The gradually accumulated knowledge of molecular interaction is assembled into biological network to show the global picture of biological system. The biological network construction is usually based on the data from biological databases or literature. Once a specialized or less investigated biological network is focused, the issue of data scarcity in the database and literature emerges.
Redox regulatory network sustains the redox homeostasis in the cell, and its capacity has impact on the functionality of its target protein. One critical step for extending the redox regulatory network is the identification of target protein of thioredoxin (Trx)/glutaredoxin (Grx). However, the redox regulatory network has been better explored in plants than in animal. When the specialized topic, such as the construction of redox regulatory network in human mitochondrion which this thesis is tackling, is focused, little information can be obtained through conventional methods of network construction, such as querying the biological databases or mining of literatures.

> _Required action 1_: Update the redox network text, starting with "Redox regulatory network sustains" and going on through "mining of literatures.", so that "mitochondrion" becomes "nucleus".
> _Required action 2_: Which organisms or groups of organisms does the redox network text mention?

> _Data section_:
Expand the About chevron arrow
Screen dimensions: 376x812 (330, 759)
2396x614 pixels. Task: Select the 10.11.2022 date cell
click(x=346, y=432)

> _Problem solution 1_:
Redox regulatory network sustains the redox homeostasis in the cell, and its capacity has impact on the functionality of its target protein. One critical step for extending the redox regulatory network is the identification of target protein of thioredoxin (Trx)/glutaredoxin (Grx). However, the redox regulatory network has been better explored in plants than in animal. When the specialized topic, such as the construction of redox regulatory network in human nucleus which this thesis is tackling, is focused, little information can be obtained through conventional methods of network construction, such as querying the biological databases or mining of literatures.

> _Problem solution 2_: plants, animal, human